───── Dataset ─────

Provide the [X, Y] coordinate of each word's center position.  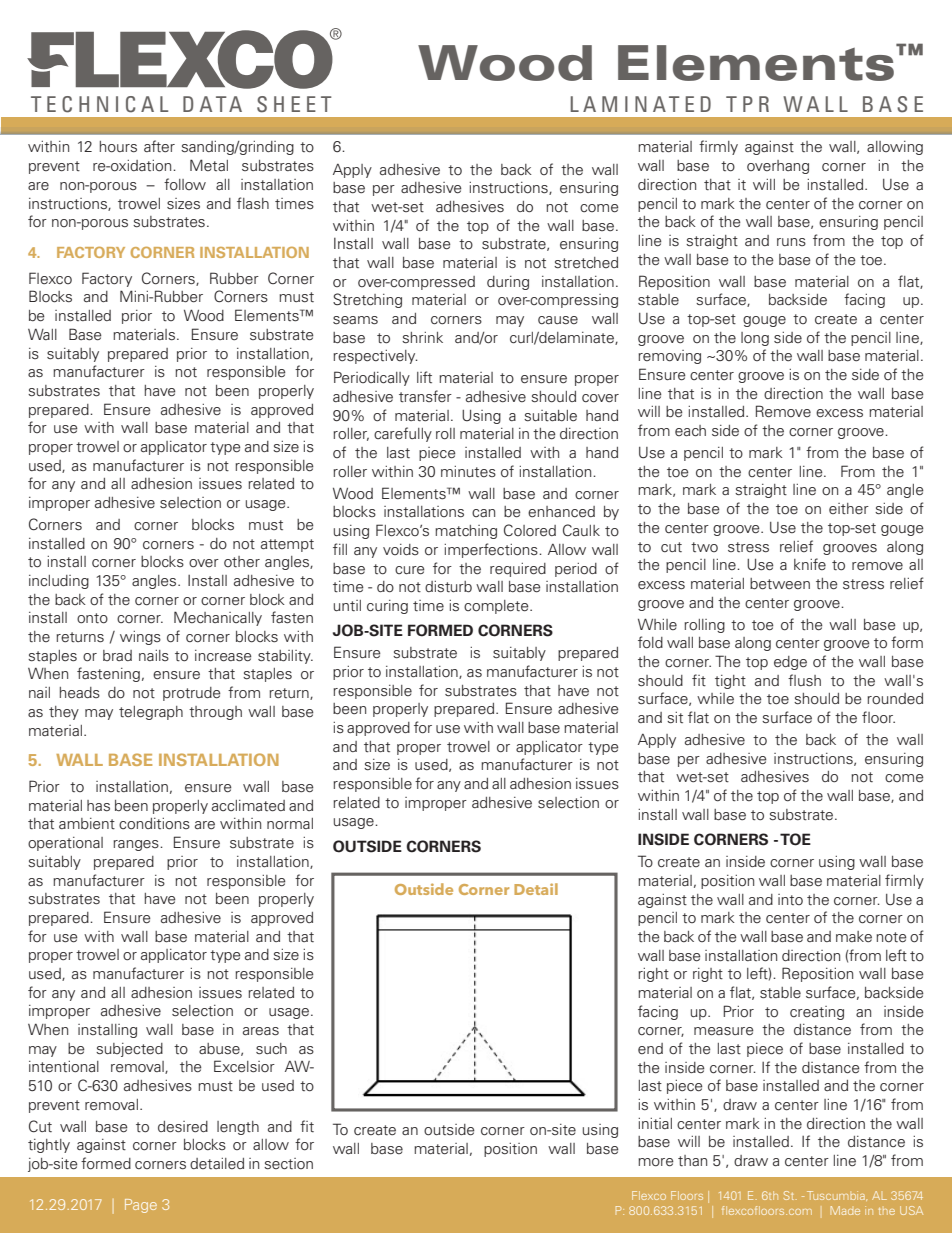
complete [497, 607]
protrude [192, 694]
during [508, 283]
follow [185, 184]
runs [791, 242]
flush [804, 680]
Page [141, 1206]
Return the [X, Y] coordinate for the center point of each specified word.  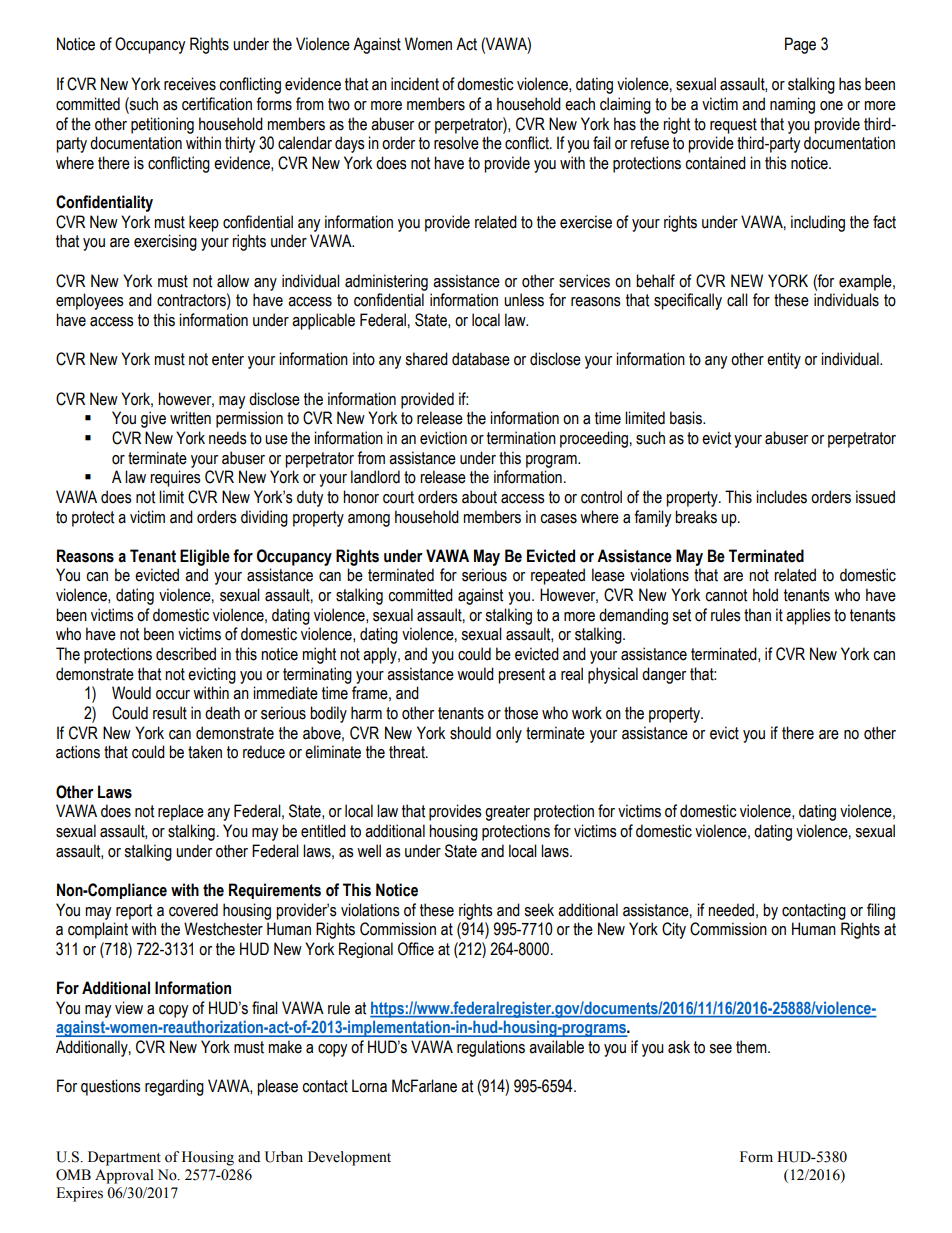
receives [190, 84]
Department [124, 1158]
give [153, 419]
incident [415, 84]
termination [521, 438]
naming [792, 105]
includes [781, 497]
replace [181, 812]
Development [349, 1158]
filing [881, 911]
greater [507, 813]
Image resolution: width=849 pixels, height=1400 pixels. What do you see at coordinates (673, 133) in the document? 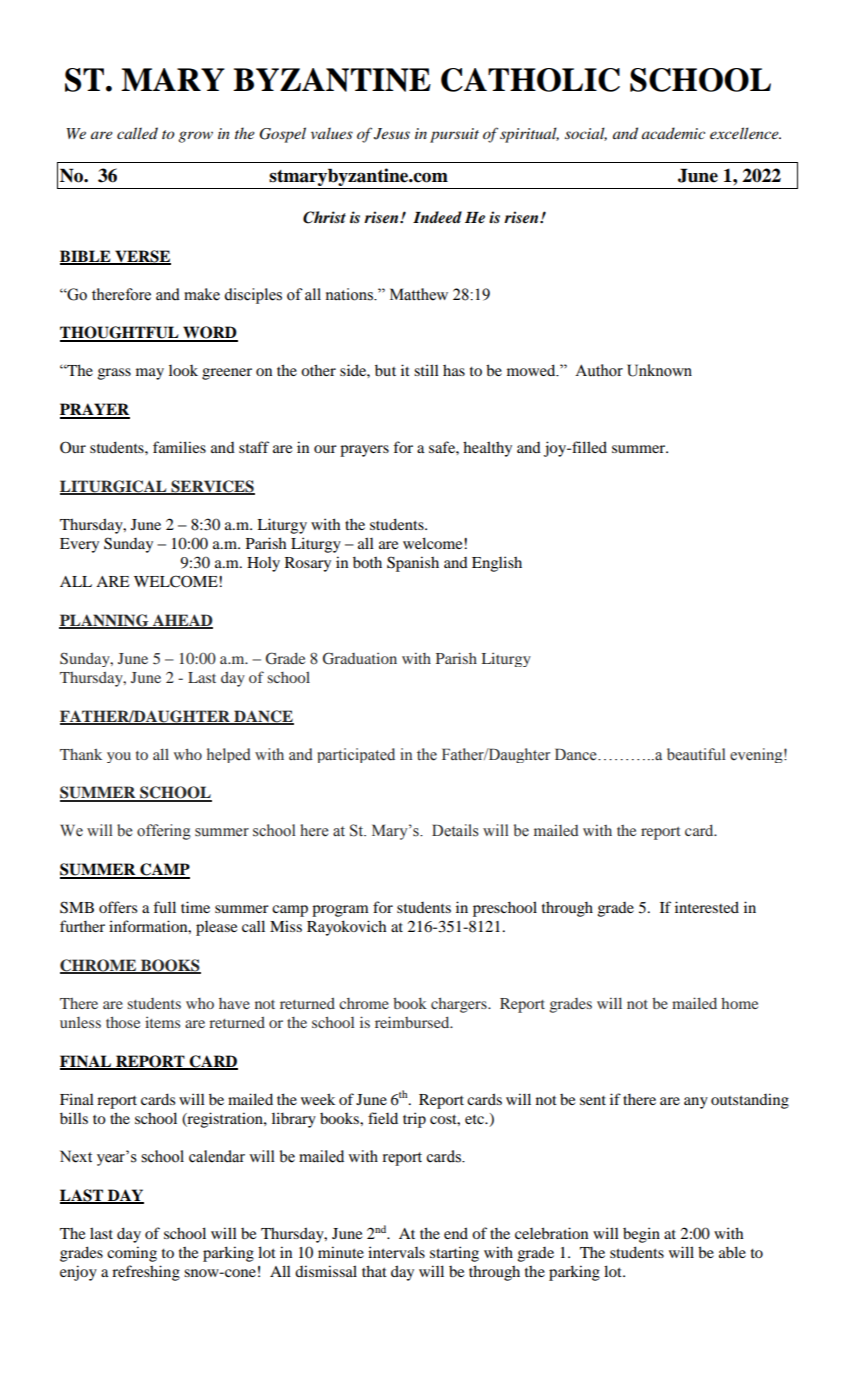
I see `academic` at bounding box center [673, 133].
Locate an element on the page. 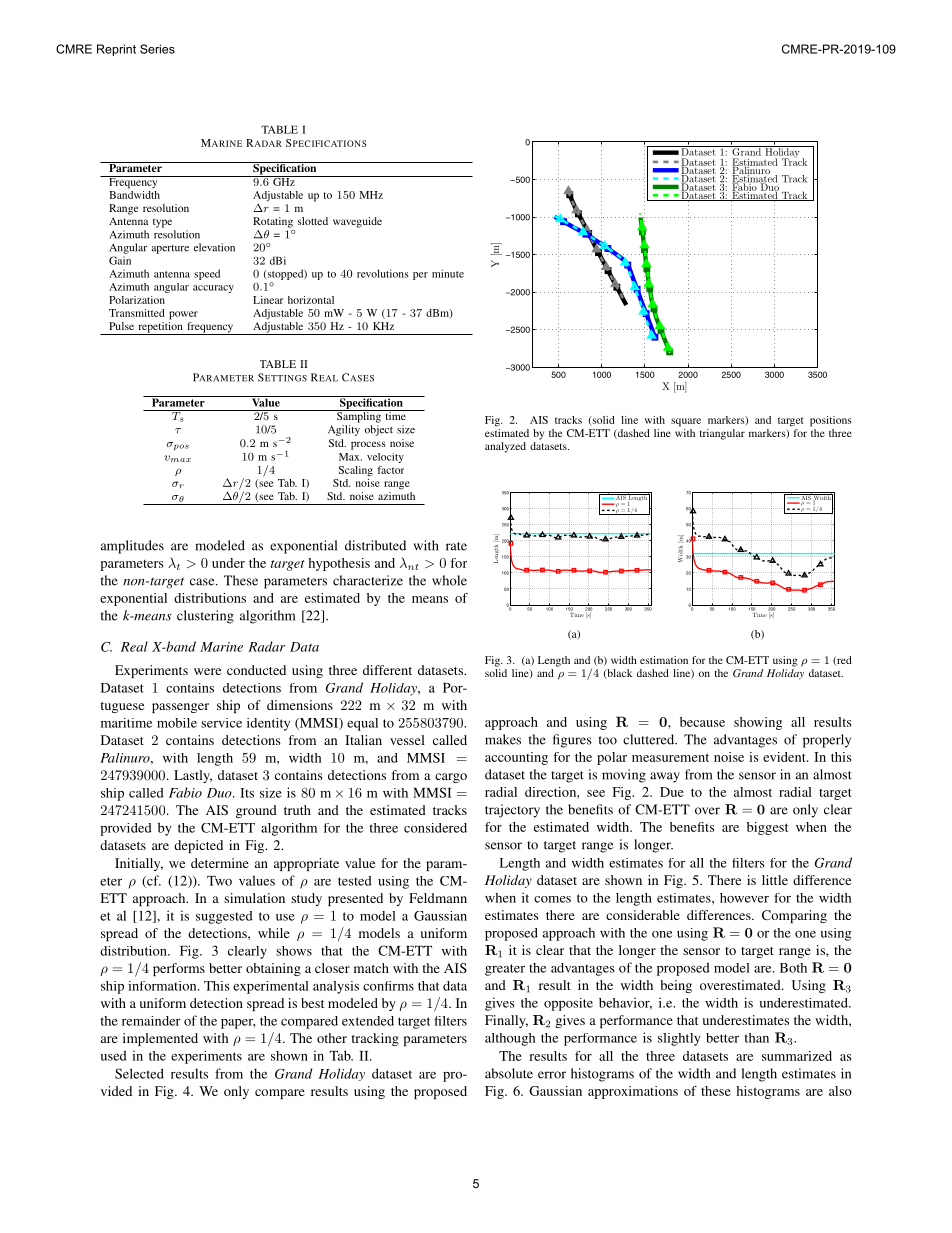 The image size is (952, 1233). showing is located at coordinates (758, 723).
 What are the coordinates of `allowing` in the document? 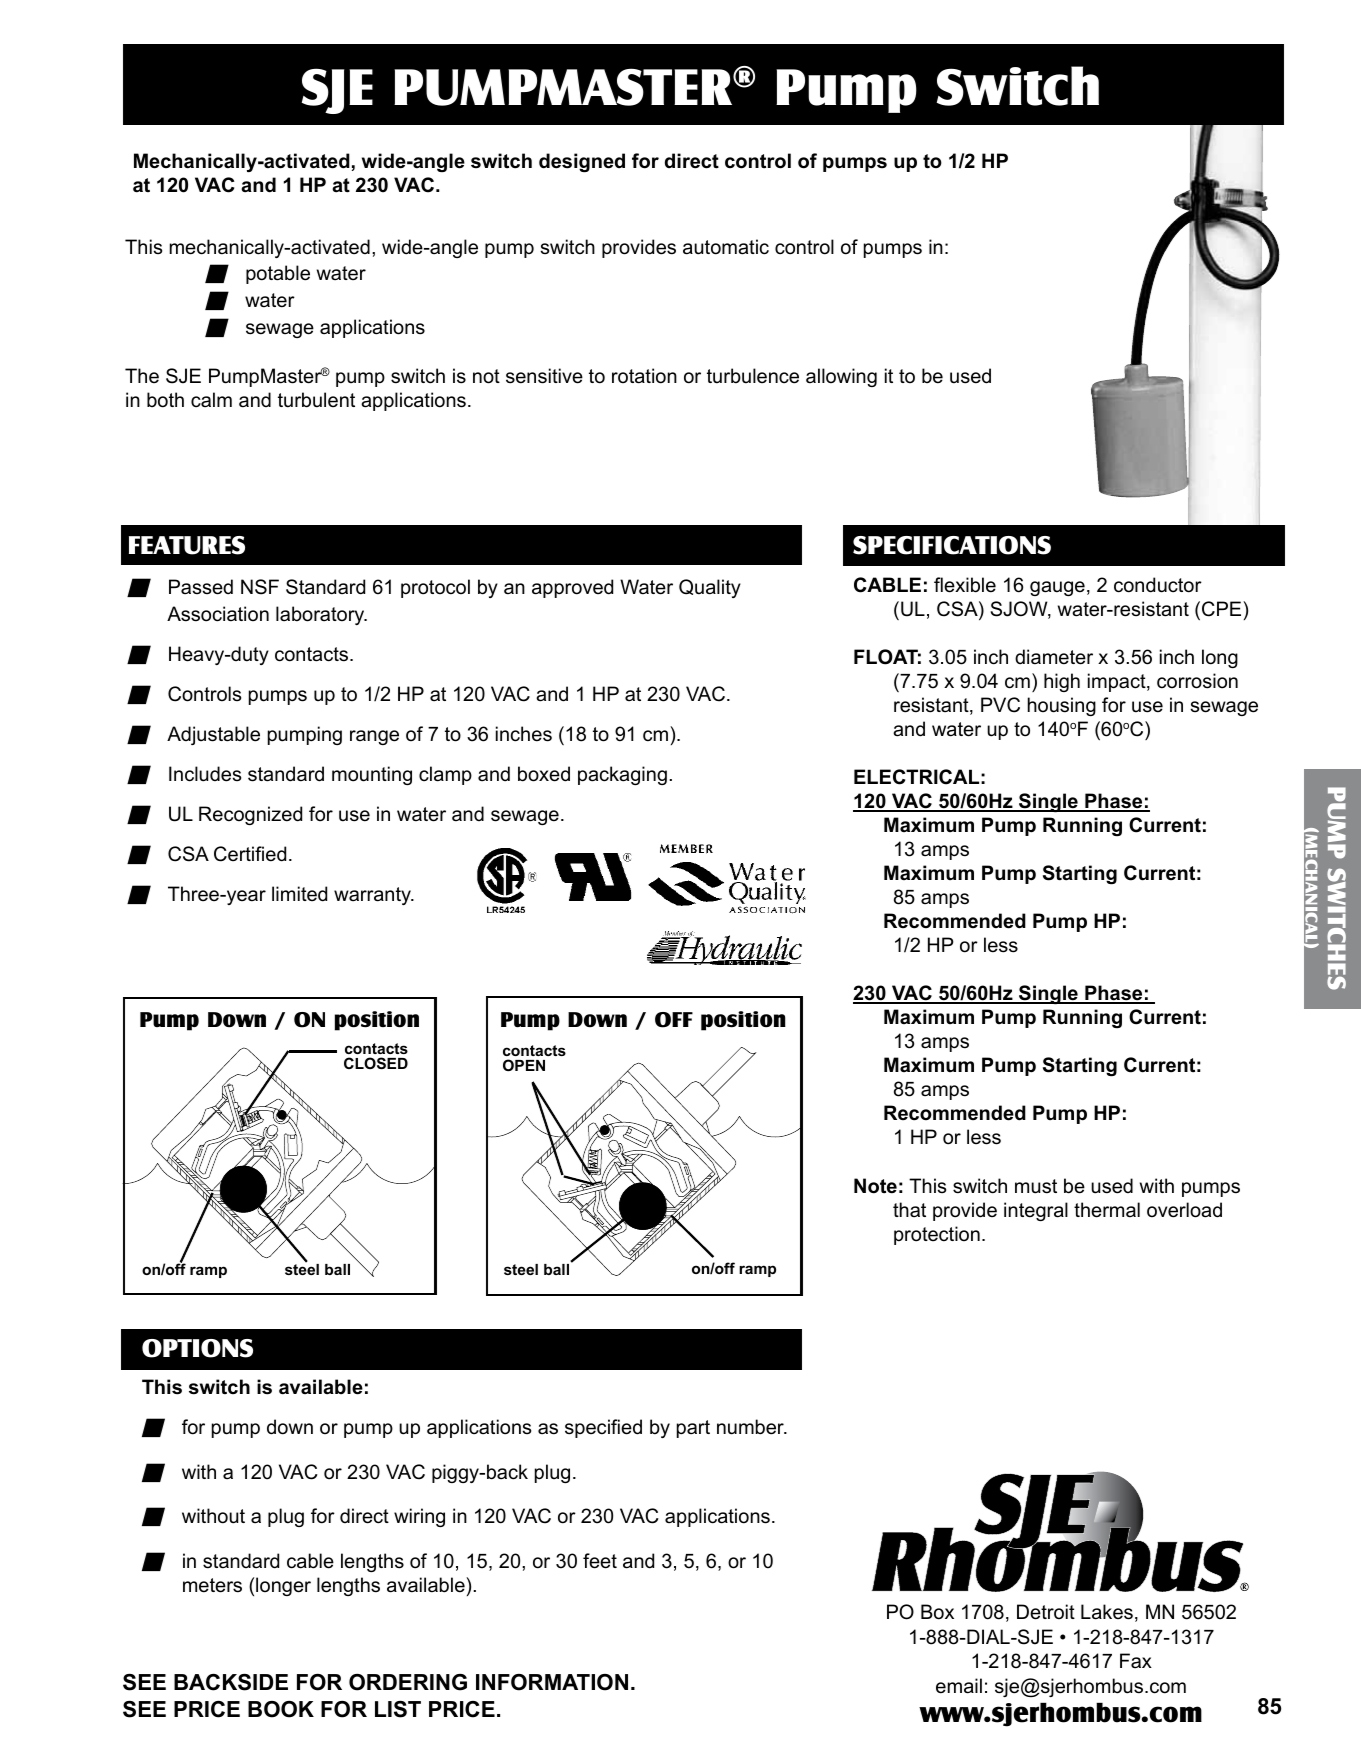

─────

> Problem requirements:
Give the entries between the lines holding "runs [791, 242]" and "center [673, 133].", inclusive, as a two-column CSV with the columns entry and answer, one row per entry. Put each field in quotes, turn line breaks into spaces, and leave the pictures out.

> Written answer:
entry,answer
"runs","[791, 242]"
"flush","[804, 680]"
"Page","[141, 1206]"
"Return the [X, Y] coordinate for the center point of each specified word. receives","[190, 84]"
"Department","[124, 1158]"
"give","[153, 419]"
"incident","[415, 84]"
"termination","[521, 438]"
"naming","[792, 105]"
"includes","[781, 497]"
"replace","[181, 812]"
"Development","[349, 1158]"
"filing","[881, 911]"
"greater","[507, 813]"
"Image resolution: width=849 pixels, height=1400 pixels. What do you see at coordinates (673, 133) in the document?","I see `academic` at bounding box center [673, 133]."